United States v. Osage Wind, LLC, Case No. 14-CV-704-GKF-JFJ
Decision Date | 11 January 2021 |
Docket Number | Case No. 14-CV-704-GKF-JFJ |
Parties | UNITED STATES OF AMERICA, Plaintiff, and OSAGE MINERALS COUNCIL, Intervenor-Plaintiff, v. OSAGE WIND, LLC, ENEL KANSAS, LLC, and ENEL GREEN POWER NORTH AMERICA, INC., Defendants. |
Court | U.S. District Court — Northern District of Oklahoma |
This matter comes before the court on the Motion for Judgment on the Pleadings [Doc. 204] of intervenor-plaintiff Osage Minerals Council (OMC). For the reasons set forth below, the motion is granted.
This case, filed in 2014, presented the question of whether a large-scale excavation project undertaken by Osage Wind1 during the installation of eighty-four (84) wind turbines in Osage County, Oklahoma constituted "mining" under regulations governing development of minerals inthe Osage Mineral Estate and therefore required a lease approved by the Secretary of Interior. [Doc. 2; Doc. 20]. United States District Judge James H. Payne said "no," and, on September 30, 2015, entered Judgment in favor of Osage Wind. [Doc. 44; Doc. 45]. The United States, as trustee of the Osage Mineral Estate, did not appeal the district court's Judgment, but the OMC, acting on behalf of the Osage Nation, appealed.
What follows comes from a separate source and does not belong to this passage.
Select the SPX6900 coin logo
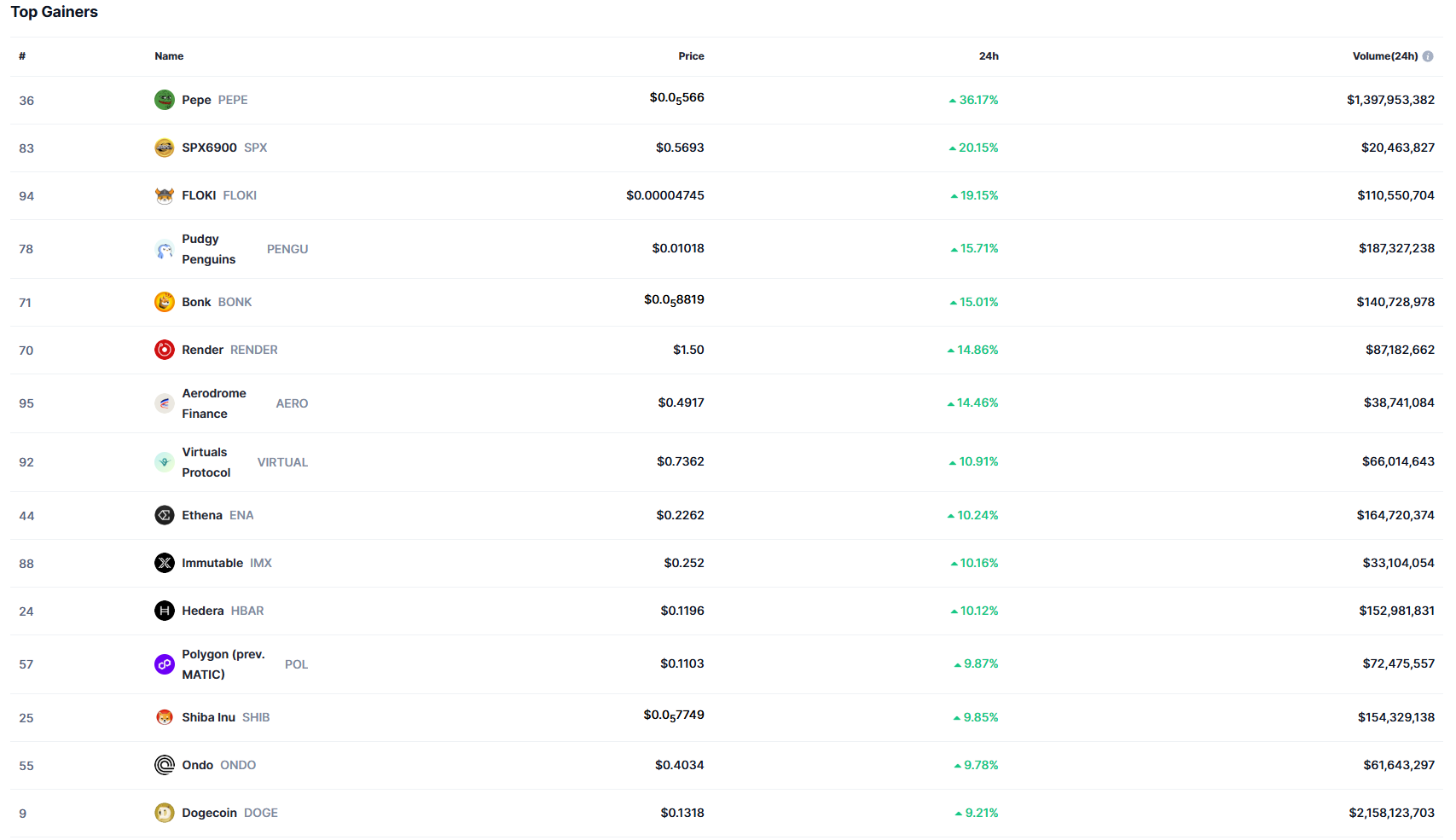The image size is (1456, 840). (x=164, y=148)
In a September 18, 2017 Decision, the Tenth Circuit reversed the district court, and held that, pursuant to 25 C.F.R. § 214, defendants' "extraction, sorting, crushing, and use of minerals as part of its excavation work constituted 'mineral development,' thereby requiring a federally approved lease which Osage Wind failed to obtain." [Doc. 78, p. 3; United States v. Osage Wind, LLC, 871 F.3d 1078, 1081-82 (10th Cir. 2017)]. The Circuit remanded the case to the district court for further proceedings consistent with the Decision. [Doc. 78, pp. 26-27]. On October 24, 2019, the Court Clerk randomly reassigned the case to the undersigned. [Doc. 89]. The court then permitted OMC to intervene in the remanded proceedings. [Doc. 140].
On July 1, 2020, this court issued an Opinion and Order limiting the United States and OMC to the relief requested in the Amended Complaint filed by the United States on December 12, 2014. [Doc. 161]. Thereafter, OMC filed the Amended Complaint in Intervention. [Doc. 164]. In the Answer to OMC's Amended Complaint in Intervention, Osage Wind asserted seventeen (17) separate affirmative defenses. [Doc. 174].
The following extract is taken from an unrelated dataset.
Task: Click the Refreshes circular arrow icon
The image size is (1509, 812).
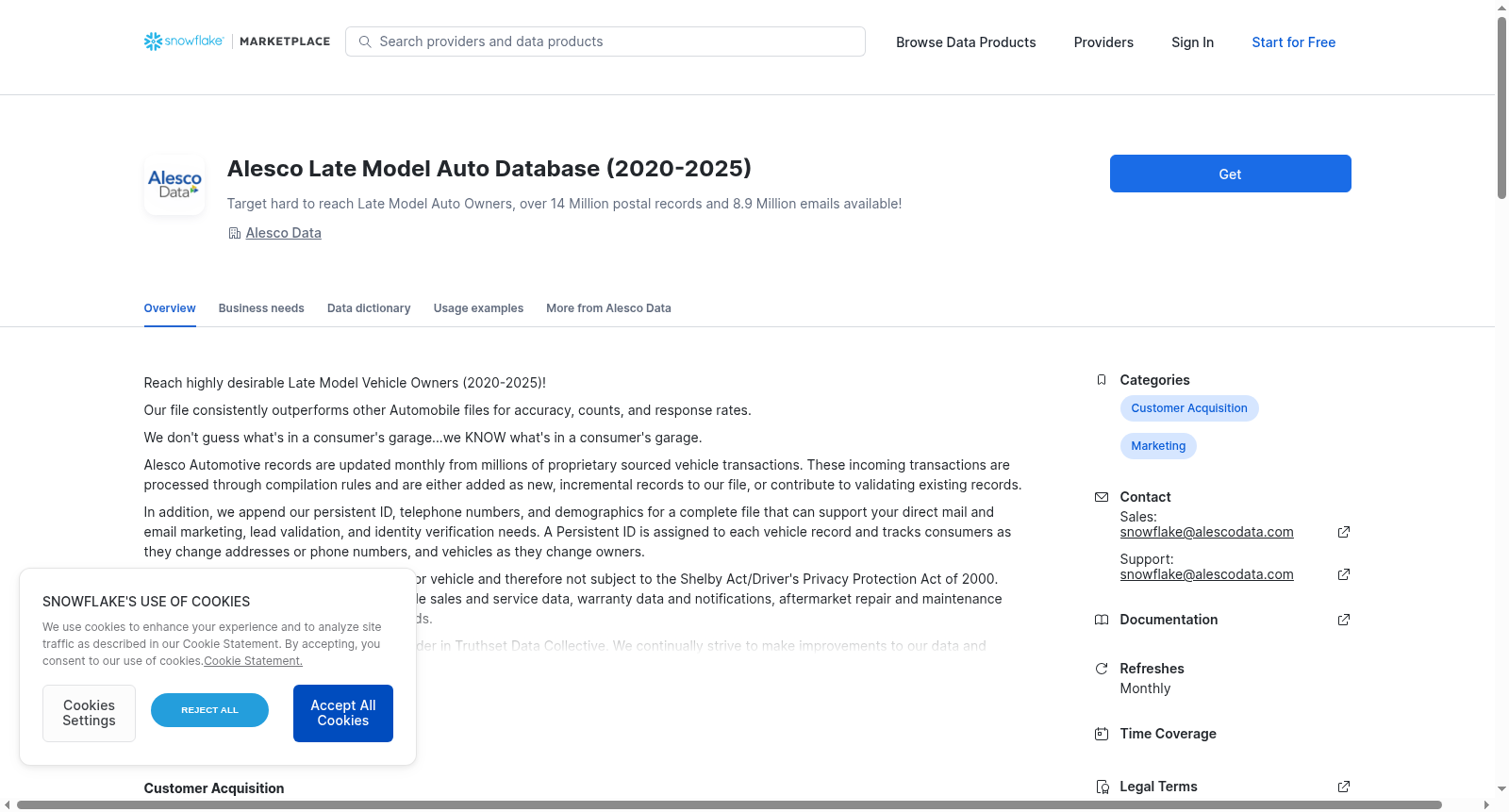Action: click(1102, 669)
OMC now seeks judgment on the pleadings pursuant to Fed. R. Civ. P. 12(c) relative to five of Osage Wind's affirmative defenses: (1) estoppel, (2) laches, (3) waiver, (4) unclean hands, and (5) in pari delicto. [Doc. 204]. Osage Wind responded in opposition [Doc. 205], and OMC filed a reply [Doc. 206]. Thus, the motion is ripe for the court's determination.
Pursuant to Fed. R. Civ. P. 12(c), "[a]fter the pleadings are closed—but early enough not to delay trial—a party may move for judgment on the pleadings." "A motion for judgment on the pleadings 'should not be granted unless the moving party has clearly established that no material issue of fact remains to be resolved and the party is entitled to judgment as a matter of law.'" Colony Ins. Co. v. Burke, 698 F.3d 1222, 1228 (10th Cir. 2012) (quoting Park Univ. Enters. v. Am. Cas. Co., 442 F.3d 1239, 1244 (10th Cir. 2006)). The Tenth Circuit treats a motion for judgment on the pleadings under Fed. R. Civ. P. 12(c) as a motion to dismiss pursuant to Fed. R. Civ. P. 12(b)(6). Atl. Richfield Co. v. Farm Credit Bank of Wichita, 226 F.3d 1138, 1160 (10th Cir. 2000).
In considering a motion to dismiss under Fed. R. Civ. P. 12(b)(6), a court must determine whether the plaintiff has stated a claim upon which relief can be granted. In considering a motion to dismiss under Fed. R. Civ. P. 12(b)(6), a court must determine whether the plaintiff has stated a claim upon which relief can be granted. A complaint must contain "enough facts to state a claim to relief that is plausible on its face." Bell Atl. Corp. v. Twombly, 550 U.S. 544, 570 (2007). The plausibility requirement "does not impose a probability requirement at the pleading stage; it simply calls for enough fact to raise a reasonable expectation that discovery will reveal evidence" of the conduct necessary to make out the claim. Id. at 556. The court must "accept all facts pleaded by the non-moving party as true and grant all reasonable inferences from the pleadings in favor of the same." Colony Ins. Co., 698 F.3d at 1228.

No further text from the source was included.